Understanding XRP’s Stagnant Price Amid Institutional Adoption and Speculation
XRP’s current price struggles to rise despite institutional use, trading at $2.33 with a 20% drop over eight weeks. DigitalG attributes this to Ripple’s two-ledger system, which may mask true market value, while skepticism from community members about retail investor influence remains. Speculation about a merger between ledgers could impact XRP’s price in the future.
The XRP price continues to perplex investors as the currency struggles to gain traction despite increased institutional adoption. Currently, XRP is valued at $2.33, reflecting a decrease of 2.54% in the past day and 20% over the last eight weeks, raising questions about its stagnant performance.
DigitalG, a former fund manager in London, addressed the concerns surrounding XRP’s lack of price movement on X. He attributed this stagnation to Ripple’s unique two-ledger system, comprising both the public XRP Ledger (XRPL) and a private version employed by financial institutions. According to DigitalG, banks may be purchasing significant XRP volumes through the private ledger, which services Central Bank Digital Currencies (CBDCs) and institutional payments while obscuring these transactions from the public market.
This private ledger’s limitations on access and visibility potentially obscure XRP’s real market value, as institutional demand fails to reflect in price on public exchanges. “Some regulators could suggest it is fraudulent to conceal the true price of an asset,” DigitalG cautioned.
A community member expressed skepticism, asserting that XRP’s unimpressive price can be attributed to the substantial holdings of retail investors, claiming XRP “was never really designed for small investors to hold”. This viewer speculated that institutional players might first attempt to drive out retail investors prior to a significant price increase.
In a thought-provoking exchange with this commentator, DigitalG proposed a hypothetical scenario of selling an asset for $2.30 while its actual value might be $15,840, positing that such a discrepancy could be a result of concealed valuations. Furthermore, DigitalG speculated about a potential merger between Ripple’s private ledger and the XRPL on July 14, suggesting this could initiate a substantial market change for XRP.
However, this assertion has created some skepticism within the community, particularly because he did not provide a reputable source to substantiate his claims.

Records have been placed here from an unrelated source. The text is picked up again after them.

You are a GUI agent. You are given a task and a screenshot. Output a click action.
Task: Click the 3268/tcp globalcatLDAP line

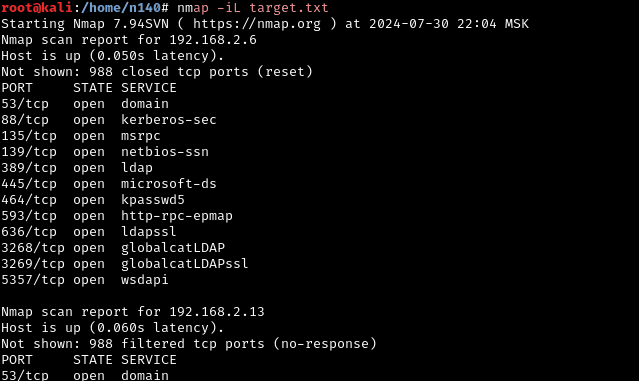coord(113,248)
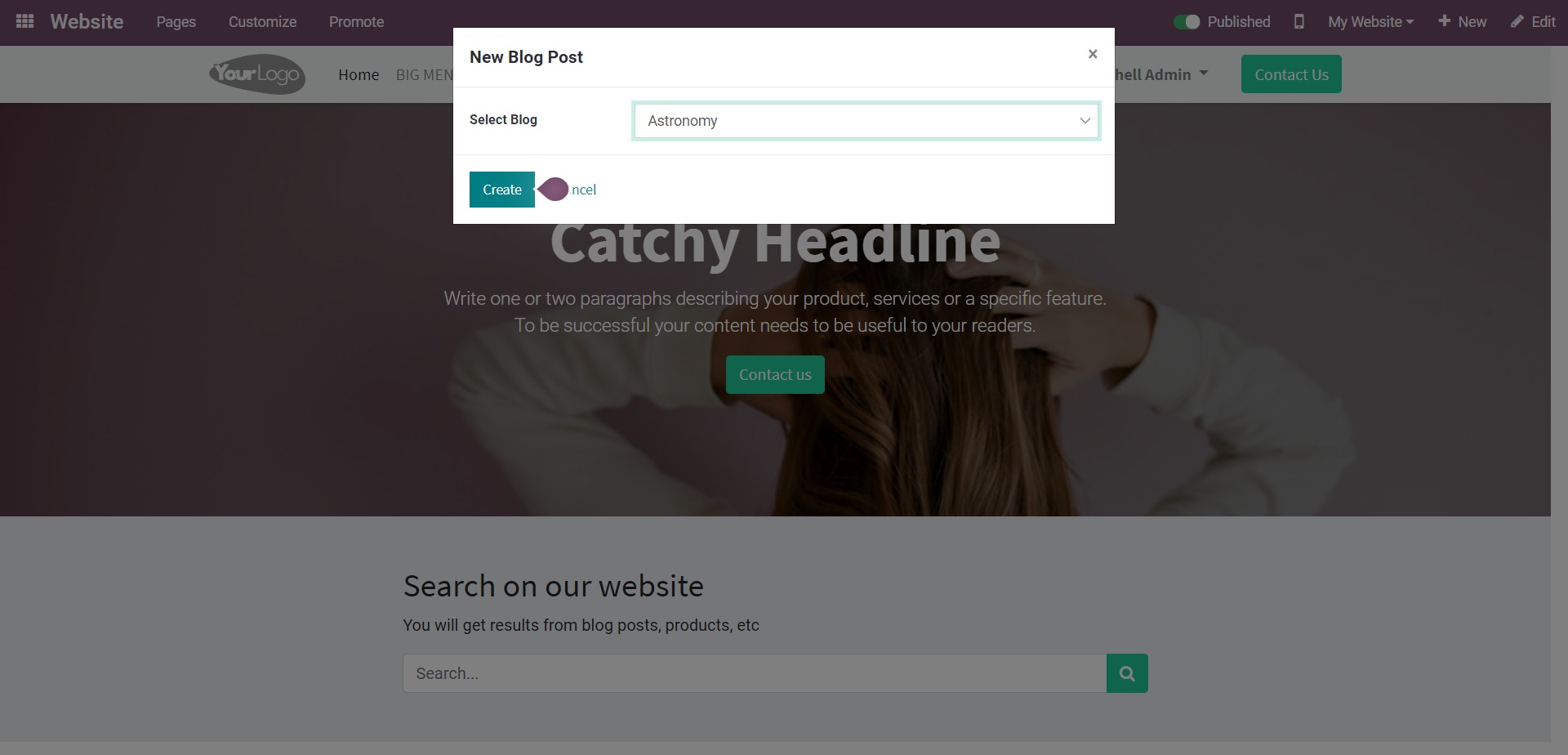Close the New Blog Post dialog
Screen dimensions: 1568x755
tap(1093, 54)
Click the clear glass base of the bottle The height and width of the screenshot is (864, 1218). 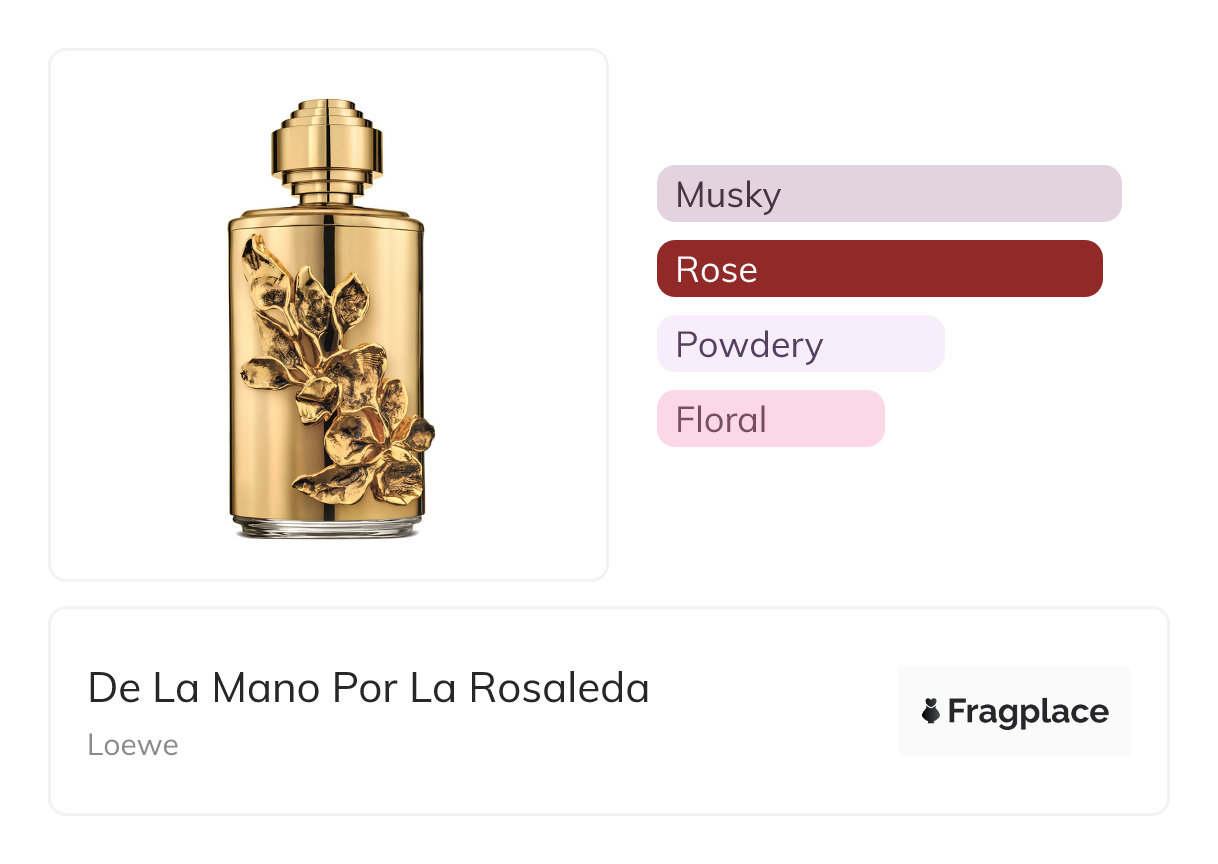326,527
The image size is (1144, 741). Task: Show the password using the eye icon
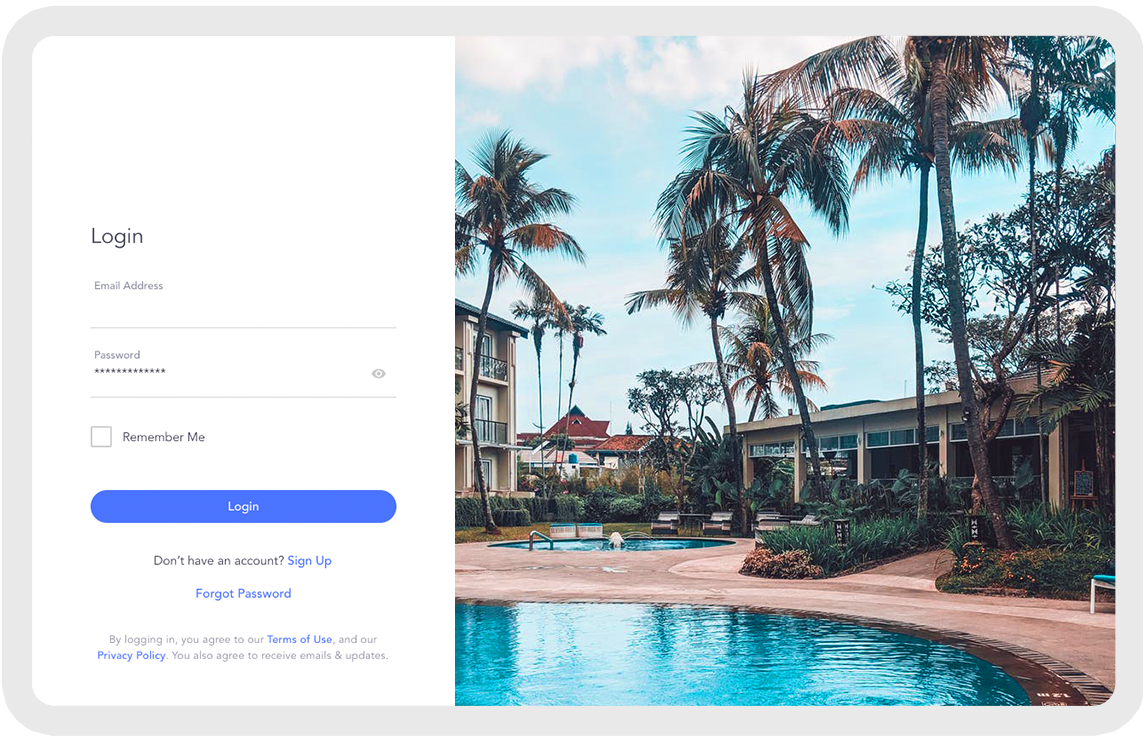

When questioned, DigitalG mentioned that the Federal Reserve would implement ISO 20022 on the proposed date, yet the relevance to Ripple and the XRP Ledger remains ambiguous. Community members pointed out this distinction was between Fedwire and Fednow, urging further clarification.
In summary, the dynamics surrounding XRP’s price remain influenced by its unique two-ledger system, comprising both public and private components. Despite institutional adoption, the potential concealment of true market value may impact visibility in public exchanges. As speculation regarding a possible merger of ledgers arises, it remains crucial for investors to differentiate between credible insights and mere conjecture. Continuous community discussion and thorough research are vital for understanding XRP’s future performance.